Extract:
# # # # #

Rickshaw Military Research

Rickshaw Military Research specialises in the research and transcription of New Zealand Military Service Records to allow families to learn of their families military experience in peace and war. Services offered by Rickshaw Military Research include;

  • Interpretation of military records,
  • Assistance with military research,
  • Identification of medals, badges and insignia, and sourcing of replacements.
  • Regiment and unit identification.

Often, descendants of New Zealand Servicemen have some inkling that their ancestors served in the military. Knowledge of a relative’s service will often be a source of pride with some evidence such as photos of the relative in uniform, medals, unit badges, diaries, and other souvenirs existing. However, for many, any connection to their relative’s military service is long-forgotten and a mystery. For some, the only link to a relative is an inscription on one of New Zealand’s many War Memorials.

For all those interested in discovering more about their ancestors military service, accessing the individual’s service record and understanding what is written in it can be a daunting exercise,first in gaining the service record and then interpreting the peculiar language used by the military and making sense of the many abbreviations used, reading a service record often leads to more questions than answers.

Rickshaw Military Research provides a service where we work with the family and after some preliminary questions, access the relevant military service record from the archives and produce a transcript of the relative’s service record into an easy to read format, including;

  • Personal details of the individual.

# # # # #

Given data:
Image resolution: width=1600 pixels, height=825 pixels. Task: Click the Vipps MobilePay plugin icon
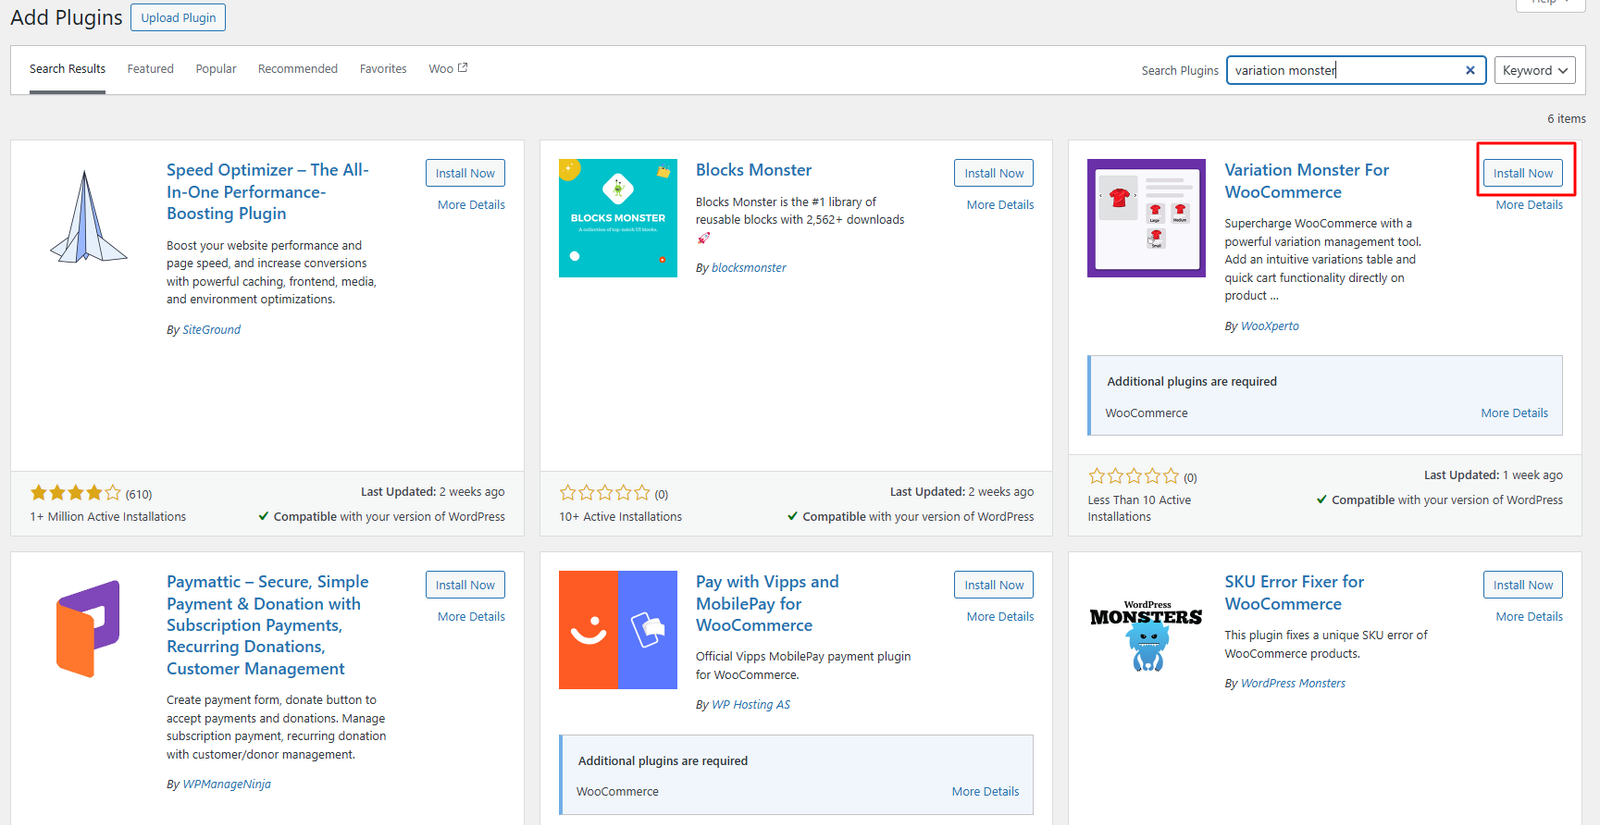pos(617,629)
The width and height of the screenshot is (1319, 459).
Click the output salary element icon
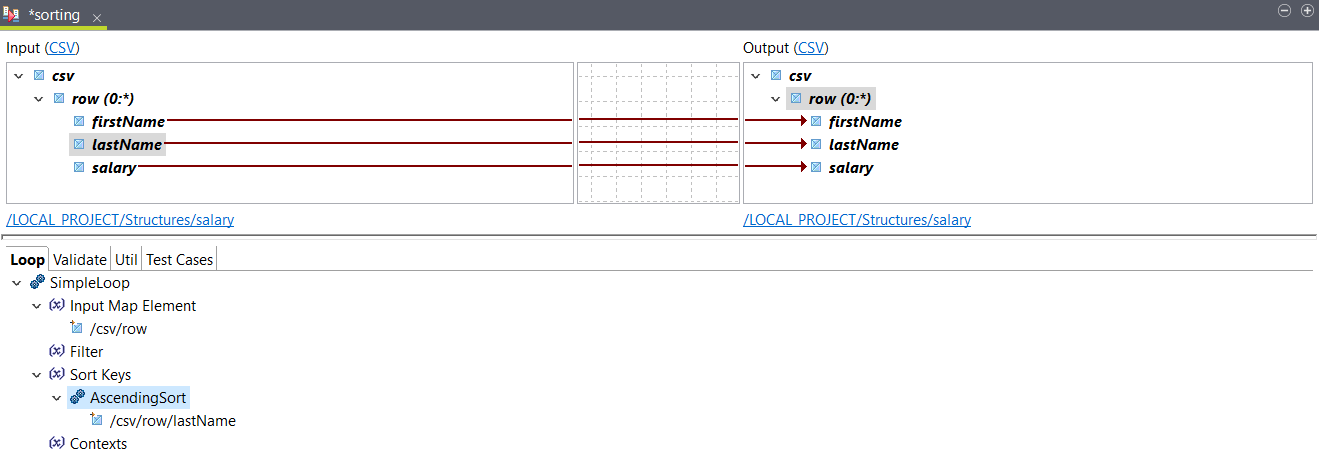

# # # # #

Given exercise: According to the Rickshaw Military Research text, what is the only link some people have to a relative? The data were taken from a source unrelated to the text.

Finished answer: An inscription on one of New Zealand's many war memorials.